> _Task prompt_
Reproduce all of the material below, substituting "Shipping" for "Dispatch" and keeping everything else unchanged. Leave the pictures out.

------

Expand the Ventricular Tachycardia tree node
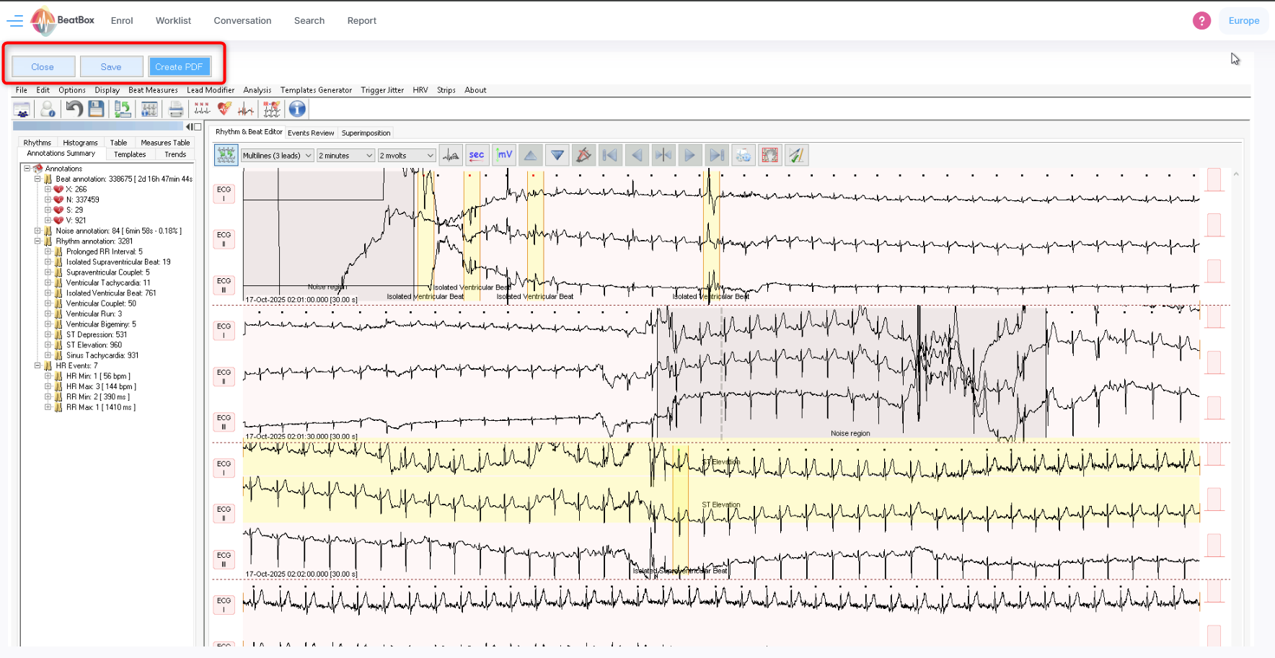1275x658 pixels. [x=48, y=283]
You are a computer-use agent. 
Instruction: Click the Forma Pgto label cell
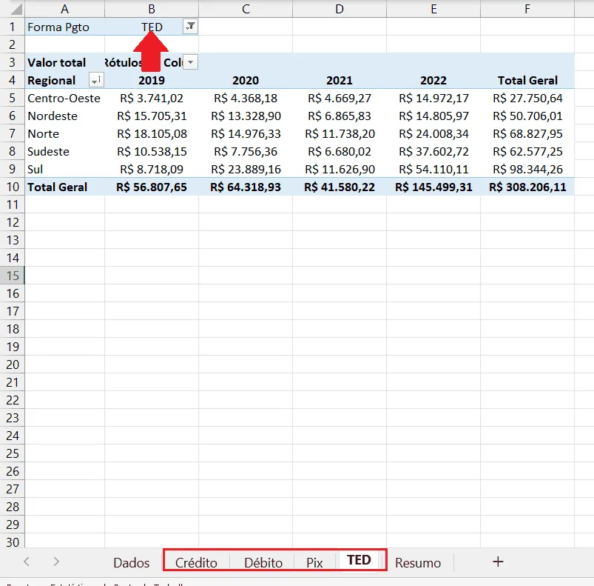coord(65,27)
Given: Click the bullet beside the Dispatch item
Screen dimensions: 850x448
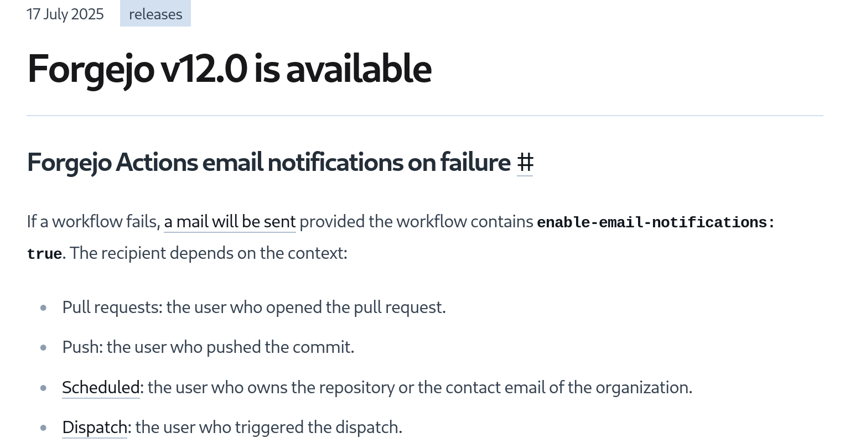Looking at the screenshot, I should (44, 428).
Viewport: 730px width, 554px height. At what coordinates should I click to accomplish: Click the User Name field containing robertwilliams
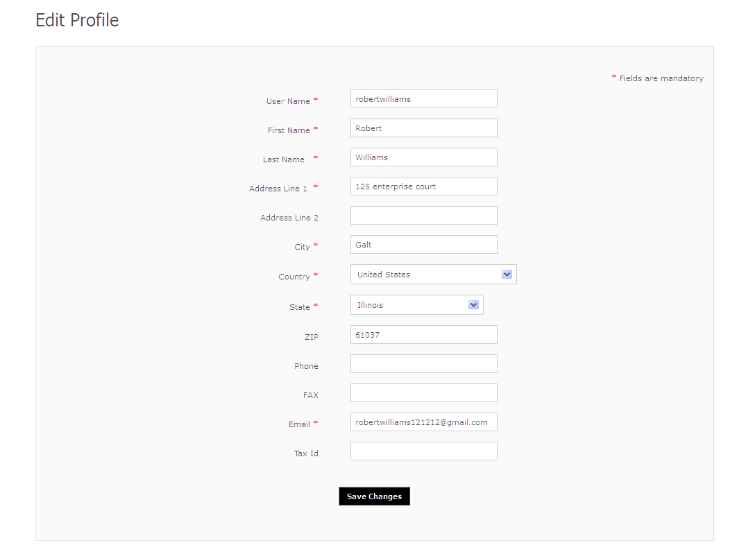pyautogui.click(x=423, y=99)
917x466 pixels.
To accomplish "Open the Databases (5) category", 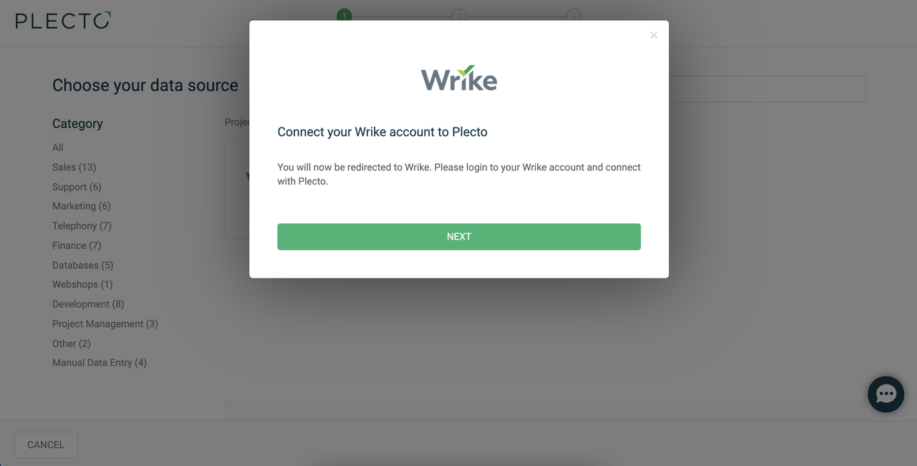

------

> _The answer_
Expand the Ventricular Tachycardia tree node
1275x658 pixels. [x=48, y=283]
You are a computer-use agent. 
Instruction: Click the Forma Pgto label cell
coord(65,27)
Given: Click the bullet beside the Shipping item
Screen dimensions: 850x448
Looking at the screenshot, I should (44, 428).
Viewport: 730px width, 554px height. At what coordinates should I click to accomplish: Click the User Name field containing robertwilliams
pyautogui.click(x=423, y=99)
917x466 pixels.
To accomplish "Open the Databases (5) category", 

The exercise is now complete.